In the Citreon Xantia television ad, all three main players in the equation - the mad dog, the Englishman and the midday sun - put in an appearance, and are helpfully identified using captions. The major twist is that the Englishman, far from sharing in the dog's dementia, gets to brave the heat in style, in the comfort of a Citreon Xantia equipped with air conditioning. The implicit narrative of the ad concerns the vehicle's imperviousness to the unforgiving aura of the desert outside, of which the dog serves as an apt manifestation. The effectiveness of the advert is rooted in the minimalist approach it takes to sound and visuals. The desert has an inertia, but not a calmness. The glare of the sun is oppressive, there is a great sense of discomforting, agitated restlessness, as conveyed in the relentless movements of the dog, and the initial succession of images is blurred and unfocussed, giving the ad a distinctly hallucinatory feel, as if we, like the dog, are suffering from the effects of the midday heat. It is only once we join the Englishman inside the featured vehicle that we get reacquainted with some form of clarity. Inside the Citreon it is completely silent - the sounds of the desert, along with the heat, are kept firmly at bay. The formal attire and collected demeanour of our English motorist stand in obvious contrast to the furious quadruped with whom she shares his noonday territory. Both are covering the sweltering terrain in good speed, but while the dog seems to be lumbering along on a senseless journey ever deeper into disconcertion (represented by a psychedelic orange tint presumably intended to constitute the dog's rabies-addled perspective) the driver is cool and unflustered and presumably knows exactly where he's headed. And of course he also has everything at the touch of a button, as illustrated in the shot where he adjusts his AC to max, shortly before breezing across the desert, comfortably ahead of the demented bloodhound on his tail. The final promise, thus, is one of complete control in a deeply chaotic universe.
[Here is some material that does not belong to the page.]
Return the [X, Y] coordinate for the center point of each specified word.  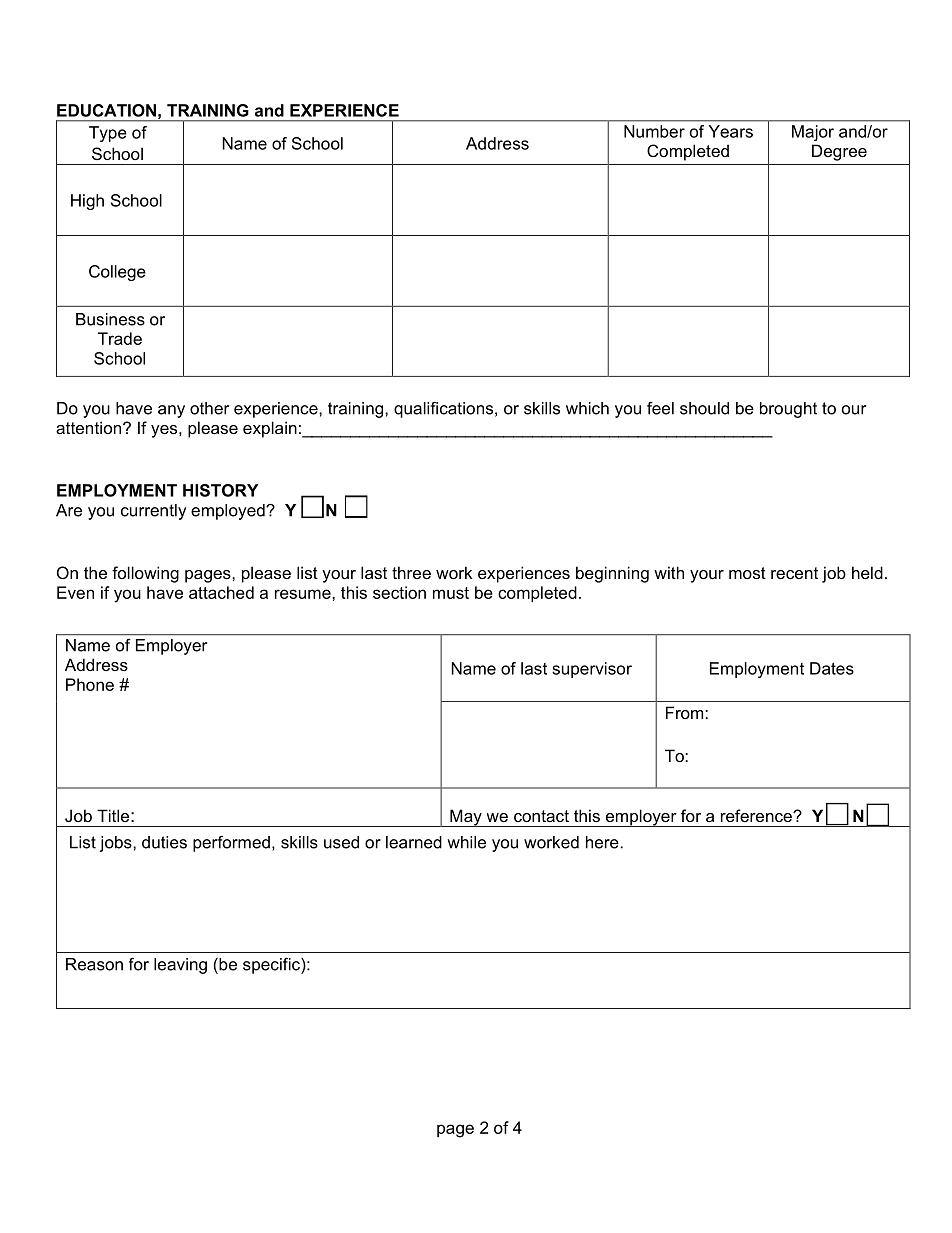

But never mind the virtues of the Citreon Xantia - with its eldritch imagery and eerie undertones, the advert gives the sensation that we've strayed, momentarily, from the safety net of normalcy and into a way-out ferality too perplexing to be expressed in words. The mad dog and the Englishman, while presented as polar opposites, in practice end up feeling like two sides of the very same coin, in a manner that seems befitting to the Coward ditty that inspired the ad's unsettling visual metaphors. Both of them convey a distinctive kind of freakishness - the dog in its distorted, feverish frenzy, the motorist in an intense silence that serves less as a counterpoint to the heat-inflicted dementia outside than a deepening of the overall disorientation. The interior of the Citreon becomes a vacuum, offering not refuge but a vast unnatural emptiness where some kind of presence should be. The vehicle may be perfectly insulated from everything beyond it, but that silence comes to feel every bit as oppressive as the glare outside, and as unnerving as the dog's discombobulated howls. The Englishman might fancy himself as the master of his environs, but he's really just another curiosity in a mind-bending landscape, confounding in his determination to shut himself off and remain willfully oblivious to everything around him. This is something to which the ad appears to concede in its final image, which shows the dog in hot pursuit of the Citreon - for as assured as the driver feels in his self-contained domain, it's painfully clear that if he were to set foot outside, he'd be well-broiled dog chow. What we therefore have is an illustration of the gulf between the motorist's self-perception and how the rest of the world perceives him. In his fully air-conditioned bubble, he's the top dog, while in reality he's the quarry of a very different dog. 

That, or it's a cute visual punchline showing that even mad dogs in the sweltering middle of nowhere cannot resist the playful urge to chase after moving vehicles.